• **Task directions**
The line containing "Given: Click Кількість депутатів: 24 text" marks the start. Restate it and every following line through the end of the records exactly, and nothing else, leaving out the pictures.

• **Information supplied**
= = = = =
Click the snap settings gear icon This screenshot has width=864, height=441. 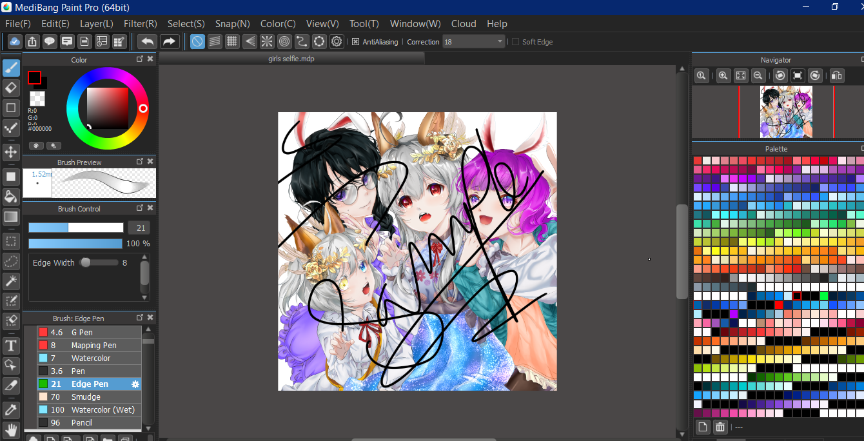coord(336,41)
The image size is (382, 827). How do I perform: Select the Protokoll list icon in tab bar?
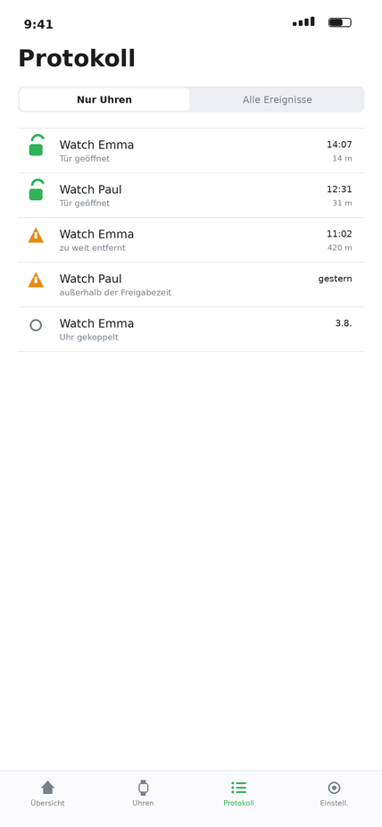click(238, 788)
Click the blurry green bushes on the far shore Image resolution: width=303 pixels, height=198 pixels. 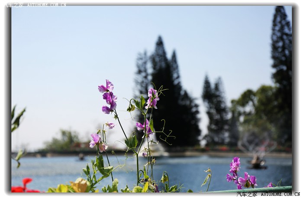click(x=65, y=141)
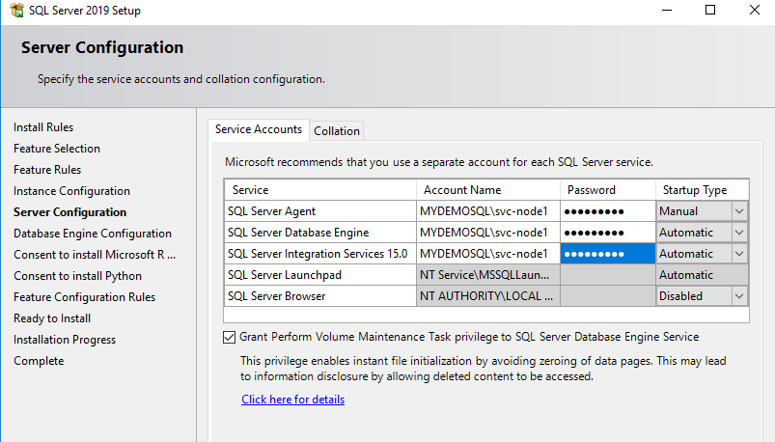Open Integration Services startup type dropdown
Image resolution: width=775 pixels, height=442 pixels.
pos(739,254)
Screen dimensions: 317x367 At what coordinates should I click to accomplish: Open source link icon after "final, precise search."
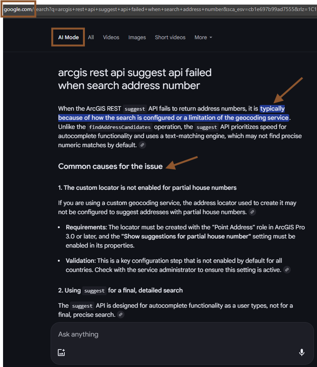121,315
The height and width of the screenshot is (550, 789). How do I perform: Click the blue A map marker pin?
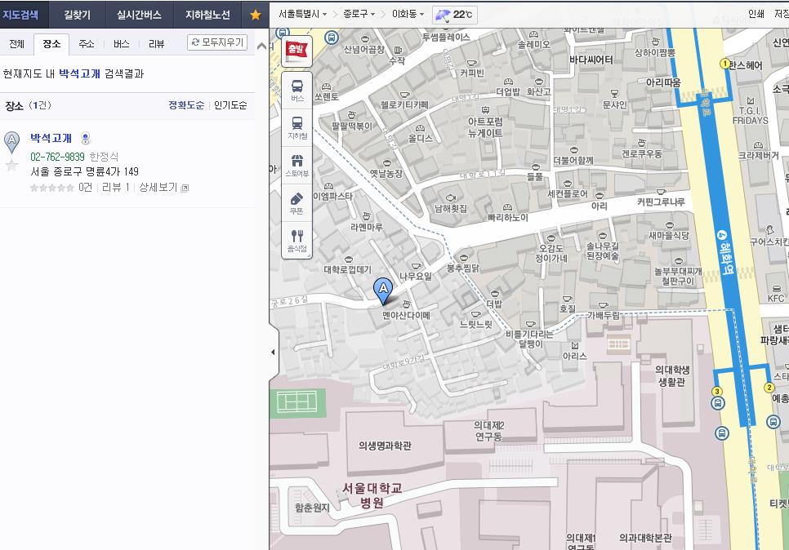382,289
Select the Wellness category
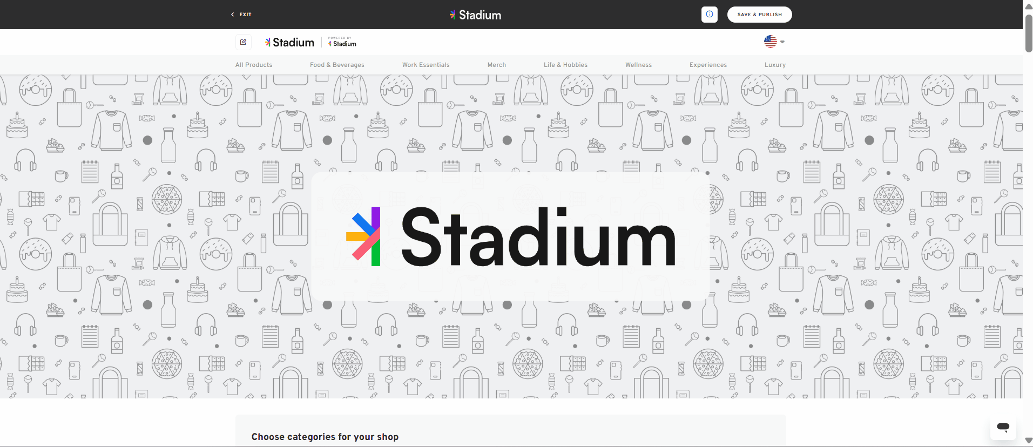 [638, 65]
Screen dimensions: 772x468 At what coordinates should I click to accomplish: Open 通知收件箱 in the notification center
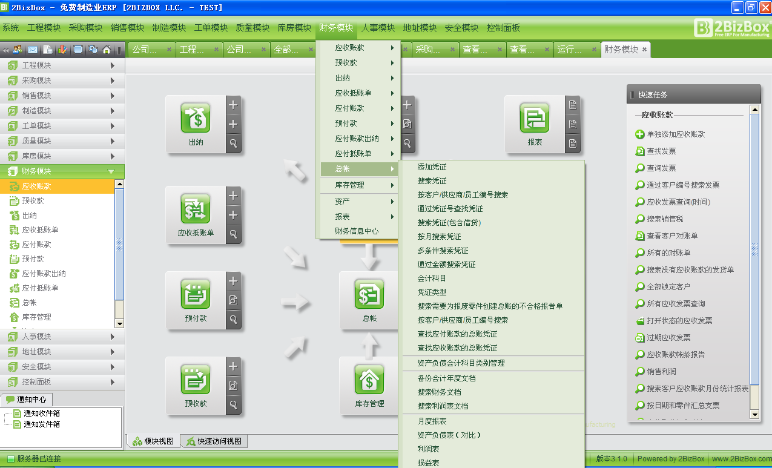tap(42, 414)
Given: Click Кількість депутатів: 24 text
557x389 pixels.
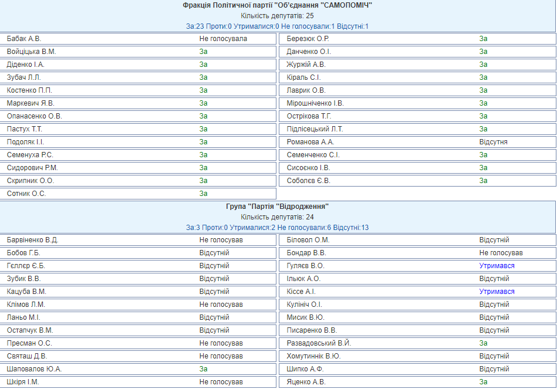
= = = = =
• **Worked solution**
Given: Click Кількість депутатів: 24 text
557x389 pixels.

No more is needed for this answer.